France is trying to change this narrative

Sociologists have a term for widely held beliefs that people accept as taken-for-granted realities: social facts. The frame of northern saints and southern sinners has taken hold within Europe over the past decade as a sort of social fact, despite its questionable reality. And it has helped build a political barrier to the creation of Eurobonds and to forward movement in the process of European integration.

On the eve of this week’s European Council Summit, Macron has been attempting to reshape the political frame around Eurobonds and claims he is slowly bringing along his Dutch and German counterparts. On Thursday, we will find out whether Macron and his fellow southern sinners can convince German Chancellor Angela Merkel and other leaders to back away from this north-south divide in the interest of broader European stability and growth.

Macron argues that France made a historic mistake in 1919 by insisting that Germany had to pay reparations for World War I, as Germans know all too well.
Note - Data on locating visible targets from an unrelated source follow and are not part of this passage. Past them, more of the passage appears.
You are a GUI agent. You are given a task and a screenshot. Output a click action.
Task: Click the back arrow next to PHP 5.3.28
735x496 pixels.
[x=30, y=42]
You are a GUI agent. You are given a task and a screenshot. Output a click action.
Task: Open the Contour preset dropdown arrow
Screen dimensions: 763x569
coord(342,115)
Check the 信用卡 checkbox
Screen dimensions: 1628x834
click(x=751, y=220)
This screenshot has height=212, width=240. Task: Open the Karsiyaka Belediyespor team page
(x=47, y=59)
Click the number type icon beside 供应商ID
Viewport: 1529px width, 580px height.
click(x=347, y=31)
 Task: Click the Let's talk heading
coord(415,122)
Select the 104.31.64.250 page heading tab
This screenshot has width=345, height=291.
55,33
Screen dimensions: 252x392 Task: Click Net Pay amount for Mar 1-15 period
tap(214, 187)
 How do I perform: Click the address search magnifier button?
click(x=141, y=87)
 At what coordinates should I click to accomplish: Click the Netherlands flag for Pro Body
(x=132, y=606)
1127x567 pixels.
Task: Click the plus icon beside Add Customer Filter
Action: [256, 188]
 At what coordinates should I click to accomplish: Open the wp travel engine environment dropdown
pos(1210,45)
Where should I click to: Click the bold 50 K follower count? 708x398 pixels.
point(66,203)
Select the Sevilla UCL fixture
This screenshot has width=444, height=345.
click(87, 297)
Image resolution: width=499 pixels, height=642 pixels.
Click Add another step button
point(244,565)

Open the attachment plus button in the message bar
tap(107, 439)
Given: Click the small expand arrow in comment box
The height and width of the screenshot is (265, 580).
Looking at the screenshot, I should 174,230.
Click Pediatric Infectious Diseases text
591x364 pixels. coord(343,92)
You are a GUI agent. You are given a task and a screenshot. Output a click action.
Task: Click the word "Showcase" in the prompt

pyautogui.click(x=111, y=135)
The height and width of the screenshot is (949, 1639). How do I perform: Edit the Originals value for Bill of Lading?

We will soon see whether he can persuade Northern European leaders not to make the Southern European states pay all of the huge political, economic and social costs they have incurred during the covid-19 crisis, but to instead create a Eurobond to jointly address Europe’s woes.

Kathleen R. McNamara is professor of government and foreign service at Georgetown University and the author of “The Politics of Everyday Europe: Constructing Authority in the European Union” (Oxford University Press, 2015).

Matthias Matthijs is associate professor of international political economy at Johns Hopkins University’s School of Advanced International Studies.